D'un proche décédé, d'une amitié
qui se termine, d'une histoire d'amour qui tourne court. Certains ont
cette chance de pouvoir tourner la tête dans une autre direction en
un instant. D'autres ont le coeur accroché solidement à ce qui s'en
va, et la déchirure provoquée par cette séparation est telle
qu'ils ont du mal à couper rapidement ce lien qui leur était si
précieux.
Les premiers ont pour les aider la
colère, le rejet, bref : la haine.
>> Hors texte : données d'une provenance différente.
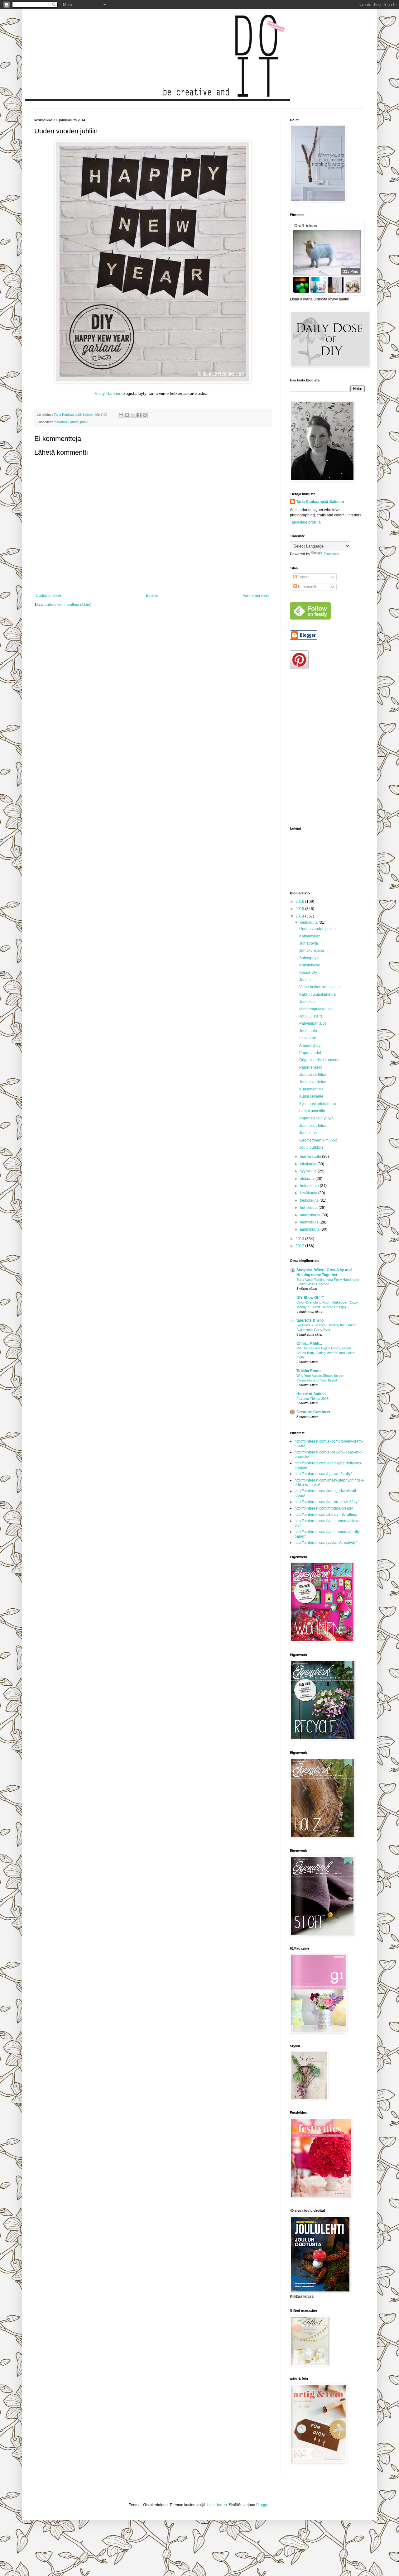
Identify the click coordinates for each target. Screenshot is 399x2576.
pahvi (84, 422)
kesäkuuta (309, 1193)
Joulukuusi (308, 1133)
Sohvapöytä (309, 958)
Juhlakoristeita (311, 950)
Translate (331, 554)
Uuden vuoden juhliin (317, 928)
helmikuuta (310, 1222)
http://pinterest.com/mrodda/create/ (324, 1508)
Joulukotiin (308, 1001)
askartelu (62, 422)
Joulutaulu (308, 1031)
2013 (300, 1239)
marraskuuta (311, 1156)
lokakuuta (308, 1164)
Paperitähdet (310, 1053)
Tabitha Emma (309, 1371)
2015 (300, 909)
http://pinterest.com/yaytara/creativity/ (326, 1542)
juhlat (74, 422)
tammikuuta (310, 1229)
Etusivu (152, 595)
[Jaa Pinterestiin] (145, 415)
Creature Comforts (313, 1412)
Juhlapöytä (308, 943)
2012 (300, 1246)
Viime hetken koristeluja (319, 987)
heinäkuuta (310, 1186)
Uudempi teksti (48, 595)
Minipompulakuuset (316, 1009)
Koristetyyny (309, 965)
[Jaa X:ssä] (133, 415)
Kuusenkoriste (311, 1089)
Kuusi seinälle (311, 1096)
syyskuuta (309, 1171)
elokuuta (307, 1178)
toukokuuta (310, 1200)
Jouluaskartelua (312, 1074)
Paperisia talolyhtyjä (316, 1118)
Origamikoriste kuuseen (319, 1060)
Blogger (262, 2505)
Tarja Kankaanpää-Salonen (320, 502)
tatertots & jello (310, 1320)
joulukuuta (309, 922)
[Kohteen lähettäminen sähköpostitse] (121, 415)
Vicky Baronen (108, 393)
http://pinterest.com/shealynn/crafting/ (326, 1514)
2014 (300, 916)
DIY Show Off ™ (310, 1297)
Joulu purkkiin (311, 1147)
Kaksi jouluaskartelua (317, 994)
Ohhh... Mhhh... (309, 1343)
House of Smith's (311, 1394)
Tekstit (303, 577)
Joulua (305, 980)
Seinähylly (308, 972)
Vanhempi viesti (256, 595)
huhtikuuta (309, 1207)
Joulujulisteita (311, 1016)
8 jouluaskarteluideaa (317, 1104)
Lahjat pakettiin (312, 1111)
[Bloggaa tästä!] (127, 415)
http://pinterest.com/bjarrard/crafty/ (323, 1474)
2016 (300, 901)
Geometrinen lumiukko (318, 1140)
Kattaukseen (309, 936)
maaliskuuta (310, 1215)
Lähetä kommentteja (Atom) (68, 604)
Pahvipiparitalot (312, 1023)
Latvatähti (307, 1038)
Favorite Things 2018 (312, 1399)
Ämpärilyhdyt (310, 1045)
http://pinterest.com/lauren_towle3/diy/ (326, 1502)
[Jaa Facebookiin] (139, 415)
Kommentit (306, 587)
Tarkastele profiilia (305, 522)
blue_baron (217, 2505)
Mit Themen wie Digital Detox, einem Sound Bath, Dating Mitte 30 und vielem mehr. (325, 1352)
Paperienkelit (310, 1067)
Ils se mettent à détester ce
qu'ils doivent laisser partir. Efficace, je dirais même radical. Ou
du moins ç'en a l'apparence. Comment réagissent-ils par la suite ?
Est-ce qu'ils gardent leur colère toute la vie ? Que ressentent-ils
quand elle disparaît ? Un grand vide, certainement, et probablement
du désespoir. Avec le temps j'ai appris que la colère tenait chaud
telle une couverture en laine dans une après-midi de novembre, elle
nous occupe, nous remplit. Elle est bien préférable à ce grand
trou froid que nous donne la tristesse. C'est du moins ce que l'on
aime à penser. Mais est-ce que par hasard elle ne nous garderait pas
au chaud en automne, sans jamais connaître l'hiver, certes, mais en
renonçant au printemps de l'âme ? Je ne le sais, n'étant de ce
tempérament.
Les seconds préfèrent l'anesthésie
: Ils affirment (très) haut et (très) fort que tout va bien, que
c'était la meilleure chose qui pouvait arriver, la personne décédée
ne souffre plus, cette amie ne nous convenait plus, et l'histoire
d'amour n'avait plus d'avenir. La raison vient donc étouffer le
chagrin, et l'enfouir au plus profond du corps, là où personne
n'ira le chercher. C'est l'été, et l'on décide que le printemps
arrive en suivant. Mais l'anesthésie disparaît toujours au bout
d'un moment, et le coeur pousse vers le ventre, puis la gorge des
sanglots trop longtemps retenus. Le coeur s'ouvre en deux et laisse
se déverser le sang glacé qu'il contenait. Et l'on se dit : J'ai
fait mon deuil, cette fois c'est bon, je peux repartir sur une autre
base. Et puis quelques temps plus tard le coeur s'ouvre à
nouveau pour laisser s'échapper la fontaine de sanglots, et encore,
et encore. Quand tarira-t-elle, nul ne le sait. Et puis un jour on
accepte que finalement on n'est pas si fort que ça, un deuil ne se
décide pas, il se vit.
Et quand le coeur s'est suffisamment
ouvert pour laisser s'échapper jusqu'à la dernière goutte de
chagrin, la profondeur de son espace peut contenir le monde entier.